The brutality continued after Moscow began to cede more control to Chechen special forces made up of former rebels who switched sides. Militias commanded by Ramzan Kadyrov, Chechnya’s pro-Kremlin president, are also accused of abducting, torturing and executing suspects.
Vladimir said he had established a death squad that hunted down, tortured and executed more than 16 alleged militants in 2005. The squad’s commander would log a bogus mission in a faraway location in his unit’s official register to provide an alibi. “We’d break in, take the suspect and vanish. We’d duct-tape and handcuff them. If there was resistance we’d gun down the suspect. If, in the firefight, someone else got killed then we’d plant a gun on the dead person.”
Vladimir and his men referred to their prey as “zaichik” - a term of endearment used by lovers that means “little hare”.
“Only a very small circle of my men took part in this work. Some of those we abducted were tougher than others but eventually everyone talks when you give them the right treatment.
“We used several methods. We’d beat them to a pulp with our bare hands and with sticks. One very effective method is 8 0the grand piano’ - when one by one we’d smash the captive’s fingers with a hammer. It’s dirty and difficult work. You would not be human if you enjoyed it but it was the only way to get this filth to talk.”
A hammer would also be used to smash a captive’s kneecaps and militants would be forced to perform sexual acts. The scenes would occasionally be filmed and circulated among enemy combatants in psychological warfare.

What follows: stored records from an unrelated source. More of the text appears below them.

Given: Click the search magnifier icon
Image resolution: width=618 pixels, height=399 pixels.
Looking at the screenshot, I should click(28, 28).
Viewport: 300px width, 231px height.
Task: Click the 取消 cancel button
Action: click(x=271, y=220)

“You have to be a certain kind of person to do this job - very strong,” Vladimir said. “Those who carried it out always volunteered. It would not be right to order one of your men to torture someone. It can be morally and psychologically very tough.”
Andrei added: “What mattered most was to carry out this work professionally, not to leave evidence which could be traced back to us. Our bosses knew about such methods but there was a clear understanding that we should cover our tracks. We knew we'd be hung out to dry if we got caught.
“We are not murderers. We are officers engaged in a war against brutal terrorists who will stop at nothing, not even at killing children. They are animals and the only way to deal with them is to destroy them. There is no room for legal niceties in a war like this. Only those who were there can truly understand. I have no regrets. My conscience is clear.”